OFFSET
0,5
COMMENTS
The rows of the triangle give the coefficients of the Ehrhart polynomials of integral Coxeter permutahedra of type D. These polynomials count lattice points in a dilated lattice polytope. For a definition see Ardila et al. (p. 1158), the generating functions of these polynomials for the classical root systems are given in theorem 5.2 (p. 1163).
LINKS
Federico Ardila, Matthias Beck, and Jodi McWhirter, The arithmetic of Coxeter permutahedra, Rev. Acad. Colomb. Cienc. Ex. Fis. Nat. 44(173):1152-1166, 2020.
EXAMPLE
[0] 1;
[1] 1, 0;
[2] 1, 2, 2;
[3] 1, 6, 18, 32;
[4] 1, 12, 72, 280, 636;
[5] 1, 20, 200, 1320, 6060, 15744;
[6] 1, 30, 450, 4480, 32460, 166536, 470680;
[7] 1, 42, 882, 12320, 127260, 996408, 5526136, 16542336;
[8] 1, 56, 1568, 29232, 405720, 4384800, 36529920, 214436160, 669165840;
MAPLE
alias(W = LambertW):
EhrD := exp(-(1-t)*W(-2*t*x)/(2*t) - W(-2*t*x)^2/(4*t)) / sqrt(1+W(-2*t*x)):
ser := series(EhrD, x, 10): cx := n -> n!*coeff(ser, x, n):
T := n -> seq(coeff(cx(n), t, k), k = 0..n): seq(T(n), n = 0..8);
MATHEMATICA
P := ProductLog[-2 t x]; gf := 1/(E^((P (2 - 2 t + P))/(4 t)) Sqrt[1 + P]);
ser := Series[gf, {x, 0, 10}]; cx[n_] := n! Coefficient[ser, x, n];
Table[If[n == 1, {1, 0}, CoefficientList[cx[n], t]], {n, 0, 8}] // Flatten
CROSSREFS
KEYWORD
nonn,tabl
AUTHOR
Peter Luschny, May 01 2021
STATUS
approved

## THE DATA:
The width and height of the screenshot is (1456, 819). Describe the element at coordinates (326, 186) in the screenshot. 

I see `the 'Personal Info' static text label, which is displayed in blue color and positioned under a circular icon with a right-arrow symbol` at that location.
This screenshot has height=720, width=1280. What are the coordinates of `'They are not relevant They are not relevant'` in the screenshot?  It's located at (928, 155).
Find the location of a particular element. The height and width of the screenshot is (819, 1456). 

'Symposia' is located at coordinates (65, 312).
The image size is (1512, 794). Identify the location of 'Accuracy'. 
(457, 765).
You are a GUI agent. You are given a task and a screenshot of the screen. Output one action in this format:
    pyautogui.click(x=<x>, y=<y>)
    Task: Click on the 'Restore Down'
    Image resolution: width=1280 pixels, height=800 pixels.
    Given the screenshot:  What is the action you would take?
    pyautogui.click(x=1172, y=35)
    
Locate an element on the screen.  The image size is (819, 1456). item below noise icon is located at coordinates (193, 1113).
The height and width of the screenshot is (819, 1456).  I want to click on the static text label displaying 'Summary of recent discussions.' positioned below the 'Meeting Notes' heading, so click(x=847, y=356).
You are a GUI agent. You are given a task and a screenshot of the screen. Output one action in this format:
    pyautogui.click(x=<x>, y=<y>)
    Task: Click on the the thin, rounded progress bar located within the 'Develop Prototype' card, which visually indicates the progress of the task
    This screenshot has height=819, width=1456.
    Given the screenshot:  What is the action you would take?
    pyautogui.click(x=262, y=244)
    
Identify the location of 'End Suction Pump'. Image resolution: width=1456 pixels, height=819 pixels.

## AIM OF THE TASK:
Please list every author of the paper cited under LINKS in the Ehrhart polynomial entry. Nothing in the lines is needed here.

## RESPONSE AREA:
Federico Ardila, Matthias Beck, Jodi McWhirter